So, as you might know, I'm rehabbing a back injury...that I'm not even 100% what it is.  What I do know is, loading my spine is probably the absolute worst thing I could do right now...so I'm not.  I've been back in the gym regularly for about 2ish weeks, just trying to get back in the groove.  I really feel great, all things aside.  This is going on week 5 of no spinal loading.  I have to admit, I don't really have a plan as far as what I'm doing for my training, and I don't think I necessarily need to right now?  I go in and pick from a handful of exercises that are okay for me to do right now (no spinal loading) and I do them, low weight, TONS of reps.

I know I'm losing strength, and I've been having to learn to be okay with that.  I have to admit, it's not the easiest thing.  I worked really hard to get to where I was, and now I feel like I've gotten so far off track, I have no idea how I will get back.  I will though, in time.  Just takes time.  Speaking of time.  I've spent all of this time, chipping away, getting closer and closer to my goal for what seems like SO long.  Lol.
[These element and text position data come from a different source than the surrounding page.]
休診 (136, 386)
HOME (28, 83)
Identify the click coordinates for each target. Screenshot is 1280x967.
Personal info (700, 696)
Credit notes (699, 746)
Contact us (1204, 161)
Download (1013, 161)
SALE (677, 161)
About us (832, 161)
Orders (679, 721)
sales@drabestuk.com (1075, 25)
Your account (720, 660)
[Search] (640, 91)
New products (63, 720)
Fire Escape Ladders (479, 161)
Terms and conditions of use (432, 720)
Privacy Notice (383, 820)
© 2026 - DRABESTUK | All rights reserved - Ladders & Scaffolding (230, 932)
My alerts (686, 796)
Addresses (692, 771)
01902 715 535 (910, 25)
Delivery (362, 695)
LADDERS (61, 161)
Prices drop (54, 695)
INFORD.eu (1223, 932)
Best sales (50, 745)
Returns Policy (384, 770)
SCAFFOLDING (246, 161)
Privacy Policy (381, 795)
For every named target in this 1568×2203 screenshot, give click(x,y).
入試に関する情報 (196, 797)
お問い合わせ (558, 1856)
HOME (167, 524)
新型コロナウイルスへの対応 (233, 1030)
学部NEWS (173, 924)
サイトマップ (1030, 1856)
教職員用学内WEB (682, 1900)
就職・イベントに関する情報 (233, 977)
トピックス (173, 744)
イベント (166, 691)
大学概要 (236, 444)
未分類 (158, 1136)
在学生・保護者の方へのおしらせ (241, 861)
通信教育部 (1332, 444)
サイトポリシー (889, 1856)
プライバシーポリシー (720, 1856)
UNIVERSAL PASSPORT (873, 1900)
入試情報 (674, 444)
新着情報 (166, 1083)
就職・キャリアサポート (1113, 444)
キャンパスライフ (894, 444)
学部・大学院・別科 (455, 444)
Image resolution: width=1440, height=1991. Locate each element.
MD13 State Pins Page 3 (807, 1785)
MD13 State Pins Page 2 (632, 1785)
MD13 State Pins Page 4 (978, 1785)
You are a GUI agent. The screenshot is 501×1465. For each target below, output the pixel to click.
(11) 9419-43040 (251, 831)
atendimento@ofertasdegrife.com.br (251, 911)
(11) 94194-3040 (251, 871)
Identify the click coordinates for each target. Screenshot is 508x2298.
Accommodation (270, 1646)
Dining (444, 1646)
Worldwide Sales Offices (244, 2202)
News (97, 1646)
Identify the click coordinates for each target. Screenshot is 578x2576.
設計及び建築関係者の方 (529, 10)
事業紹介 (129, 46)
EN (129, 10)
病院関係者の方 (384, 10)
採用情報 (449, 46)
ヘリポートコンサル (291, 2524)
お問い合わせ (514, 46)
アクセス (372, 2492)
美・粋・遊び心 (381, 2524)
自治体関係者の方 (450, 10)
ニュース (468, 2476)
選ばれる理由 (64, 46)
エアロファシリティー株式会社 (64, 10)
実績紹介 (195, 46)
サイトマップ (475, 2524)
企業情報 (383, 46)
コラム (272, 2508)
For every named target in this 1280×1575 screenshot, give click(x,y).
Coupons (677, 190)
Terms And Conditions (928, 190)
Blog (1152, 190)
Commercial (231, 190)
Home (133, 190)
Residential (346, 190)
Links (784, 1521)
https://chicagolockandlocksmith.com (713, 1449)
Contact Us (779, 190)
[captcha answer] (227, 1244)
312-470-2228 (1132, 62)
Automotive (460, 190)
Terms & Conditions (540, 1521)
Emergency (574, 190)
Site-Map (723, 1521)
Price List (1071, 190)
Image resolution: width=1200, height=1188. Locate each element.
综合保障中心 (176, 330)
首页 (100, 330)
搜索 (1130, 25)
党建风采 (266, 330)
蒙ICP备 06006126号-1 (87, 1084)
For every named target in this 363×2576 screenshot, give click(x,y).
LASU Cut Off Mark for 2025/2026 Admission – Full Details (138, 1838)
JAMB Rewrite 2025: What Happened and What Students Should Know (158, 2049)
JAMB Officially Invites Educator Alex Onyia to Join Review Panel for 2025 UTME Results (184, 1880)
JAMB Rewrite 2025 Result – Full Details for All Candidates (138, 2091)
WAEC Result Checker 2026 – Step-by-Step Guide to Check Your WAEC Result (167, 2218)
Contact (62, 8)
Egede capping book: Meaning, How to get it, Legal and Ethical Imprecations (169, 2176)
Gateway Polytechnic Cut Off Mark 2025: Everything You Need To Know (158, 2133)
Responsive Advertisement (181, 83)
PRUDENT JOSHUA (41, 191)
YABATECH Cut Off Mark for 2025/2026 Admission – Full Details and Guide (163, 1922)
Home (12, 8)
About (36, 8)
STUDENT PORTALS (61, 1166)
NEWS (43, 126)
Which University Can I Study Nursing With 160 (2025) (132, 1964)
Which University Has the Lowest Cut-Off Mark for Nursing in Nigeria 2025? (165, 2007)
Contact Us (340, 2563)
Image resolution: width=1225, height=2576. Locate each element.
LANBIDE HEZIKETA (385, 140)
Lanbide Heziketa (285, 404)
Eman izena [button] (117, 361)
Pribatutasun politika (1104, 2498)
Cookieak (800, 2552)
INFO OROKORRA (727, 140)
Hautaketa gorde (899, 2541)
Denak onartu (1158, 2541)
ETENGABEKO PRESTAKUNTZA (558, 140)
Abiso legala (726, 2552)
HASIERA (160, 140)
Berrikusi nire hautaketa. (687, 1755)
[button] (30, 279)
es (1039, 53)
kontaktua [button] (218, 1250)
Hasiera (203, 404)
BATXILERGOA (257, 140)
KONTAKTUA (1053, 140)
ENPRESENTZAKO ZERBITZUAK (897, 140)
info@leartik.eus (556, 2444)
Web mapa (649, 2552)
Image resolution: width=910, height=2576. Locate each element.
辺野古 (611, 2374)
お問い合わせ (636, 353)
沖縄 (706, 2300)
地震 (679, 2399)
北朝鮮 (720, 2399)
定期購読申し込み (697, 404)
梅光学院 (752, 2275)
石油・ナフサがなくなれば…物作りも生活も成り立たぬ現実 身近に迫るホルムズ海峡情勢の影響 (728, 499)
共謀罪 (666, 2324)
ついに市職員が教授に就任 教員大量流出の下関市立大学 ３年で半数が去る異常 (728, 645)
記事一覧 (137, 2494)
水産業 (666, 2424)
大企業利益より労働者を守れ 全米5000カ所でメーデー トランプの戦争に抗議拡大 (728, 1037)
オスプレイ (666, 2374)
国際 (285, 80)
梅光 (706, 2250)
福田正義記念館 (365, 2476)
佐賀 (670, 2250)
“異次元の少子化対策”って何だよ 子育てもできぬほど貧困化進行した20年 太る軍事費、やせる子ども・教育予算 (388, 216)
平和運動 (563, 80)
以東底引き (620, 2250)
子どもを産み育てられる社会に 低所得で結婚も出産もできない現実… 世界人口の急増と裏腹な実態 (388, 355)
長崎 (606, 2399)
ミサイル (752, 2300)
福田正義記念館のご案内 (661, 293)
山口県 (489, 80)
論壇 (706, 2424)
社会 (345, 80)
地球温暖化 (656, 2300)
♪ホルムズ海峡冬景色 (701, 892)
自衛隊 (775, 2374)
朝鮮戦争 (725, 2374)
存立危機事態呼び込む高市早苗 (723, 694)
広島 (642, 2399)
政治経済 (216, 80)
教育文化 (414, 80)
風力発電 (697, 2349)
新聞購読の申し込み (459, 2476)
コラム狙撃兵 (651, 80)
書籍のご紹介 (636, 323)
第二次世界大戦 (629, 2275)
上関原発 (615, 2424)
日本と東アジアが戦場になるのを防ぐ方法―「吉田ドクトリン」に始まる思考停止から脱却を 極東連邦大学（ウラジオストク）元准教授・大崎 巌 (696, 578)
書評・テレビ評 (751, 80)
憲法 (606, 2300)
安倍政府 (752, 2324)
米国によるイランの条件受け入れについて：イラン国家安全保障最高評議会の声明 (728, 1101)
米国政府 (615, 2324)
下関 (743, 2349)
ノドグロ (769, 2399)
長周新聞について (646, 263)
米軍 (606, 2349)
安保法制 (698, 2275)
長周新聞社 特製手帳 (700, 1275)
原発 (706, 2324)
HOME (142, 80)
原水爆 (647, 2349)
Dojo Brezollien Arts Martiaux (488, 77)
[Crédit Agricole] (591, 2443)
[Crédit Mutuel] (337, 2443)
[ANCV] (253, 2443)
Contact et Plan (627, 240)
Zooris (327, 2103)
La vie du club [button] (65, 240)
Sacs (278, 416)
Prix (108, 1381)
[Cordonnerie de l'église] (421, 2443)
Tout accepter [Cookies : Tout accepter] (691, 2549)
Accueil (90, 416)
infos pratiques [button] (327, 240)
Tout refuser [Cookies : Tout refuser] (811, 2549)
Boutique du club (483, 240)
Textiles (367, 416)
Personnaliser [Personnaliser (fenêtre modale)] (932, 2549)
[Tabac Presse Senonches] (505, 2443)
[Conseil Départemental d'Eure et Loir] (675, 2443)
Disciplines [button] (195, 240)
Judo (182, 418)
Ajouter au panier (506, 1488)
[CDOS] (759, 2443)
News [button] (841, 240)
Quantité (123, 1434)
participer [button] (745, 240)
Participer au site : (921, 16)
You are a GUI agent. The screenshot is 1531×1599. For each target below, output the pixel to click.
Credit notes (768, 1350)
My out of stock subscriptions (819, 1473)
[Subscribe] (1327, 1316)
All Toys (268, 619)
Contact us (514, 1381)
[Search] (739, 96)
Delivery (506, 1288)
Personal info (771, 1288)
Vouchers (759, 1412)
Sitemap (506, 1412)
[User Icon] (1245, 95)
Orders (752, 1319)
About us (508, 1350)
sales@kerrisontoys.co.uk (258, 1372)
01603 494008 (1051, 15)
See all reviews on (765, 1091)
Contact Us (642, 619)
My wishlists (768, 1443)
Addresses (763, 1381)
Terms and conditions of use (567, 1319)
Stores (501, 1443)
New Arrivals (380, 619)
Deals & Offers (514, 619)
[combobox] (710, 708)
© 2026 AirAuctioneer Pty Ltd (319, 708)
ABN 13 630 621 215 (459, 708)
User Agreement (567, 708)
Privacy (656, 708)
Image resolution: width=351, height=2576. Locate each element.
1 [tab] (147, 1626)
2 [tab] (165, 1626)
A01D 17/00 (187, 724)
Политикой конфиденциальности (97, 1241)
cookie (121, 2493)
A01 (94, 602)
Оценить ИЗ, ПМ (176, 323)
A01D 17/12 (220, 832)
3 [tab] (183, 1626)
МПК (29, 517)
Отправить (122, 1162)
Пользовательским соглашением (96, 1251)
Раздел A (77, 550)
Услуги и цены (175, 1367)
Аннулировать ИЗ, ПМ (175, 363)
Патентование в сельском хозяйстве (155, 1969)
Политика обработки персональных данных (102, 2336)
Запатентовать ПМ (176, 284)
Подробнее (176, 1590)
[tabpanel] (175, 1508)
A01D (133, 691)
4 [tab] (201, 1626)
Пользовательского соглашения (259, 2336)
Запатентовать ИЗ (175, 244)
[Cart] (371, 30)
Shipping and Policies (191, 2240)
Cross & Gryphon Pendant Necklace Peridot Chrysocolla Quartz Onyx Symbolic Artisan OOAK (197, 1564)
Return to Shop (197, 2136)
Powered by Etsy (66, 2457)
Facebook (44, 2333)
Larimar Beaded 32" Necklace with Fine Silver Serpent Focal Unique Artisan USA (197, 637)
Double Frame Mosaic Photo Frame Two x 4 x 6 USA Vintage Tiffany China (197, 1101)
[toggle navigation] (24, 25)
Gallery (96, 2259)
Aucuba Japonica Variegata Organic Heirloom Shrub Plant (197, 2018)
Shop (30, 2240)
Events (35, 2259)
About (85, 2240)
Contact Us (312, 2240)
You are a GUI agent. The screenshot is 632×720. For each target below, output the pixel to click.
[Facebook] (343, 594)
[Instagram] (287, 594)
I just laughed out loud, actually. 3 years.  I've been competing for 3 years.  I've realized over the past two months how important time is. Allowing yourself time to heal, time to grow as a person, time to get stronger.  These things don't happen over night.  I realized I really spend a lot of time focusing on where I SHOULD be or where I feel like I should be, maybe where I think others think I should be, society, whatever.  Instead, I should just focus on where I am, and what I can do to get to where I want to be.  But at the same time, understanding that it's okay if I don't get there tomorrow, or next week, or next month.  Sometimes you just have to , be, for a while. And that's okay.  I'm not saying to just merely exist and get by, I'm just saying, enjoy the ride.  Enjoy the process.  Things are ever changing, what's here today will be gone tomorrow.  I focus SO much on planning and trying to figure out my life, instead of just living it.

So insightful for a Monday.  Anyway.  I trained yesterday with all my teammates, which actually made me super happy.  I hardly ever train with them on Sundays.  To be honest we don't even have to talk much, I just like being in their company.  Something about being in the company of good people.

Yesterday went something like this:

Bench: 105x4x25

Chest Supported Rows: 4x20 @ 45lbs

Bodyweight Squats: 10 - slow, tight, and squeezing everything, really focusing on bracing

Split Squats: 2x20 each leg

Leg Press: 4x20 each leg w/ 45 lbs

AND THEN I TRIED A THING.  Actually laughing at myself while I type this because I just went on and on about not loading my spine, but I'm a curious one and I just had to try.  Bumper Plates on the bar (65lbs total) & I tried a conventional deadlift.  I immediately felt pressure and some pain in my back, so I stopped.

Then, home girl tried it SUMO. Yes, sumo.  And, viola, no pain.  So I did it for 5 reps.  Big stuff, I know.  Maybe I'm onto something.  Who knows.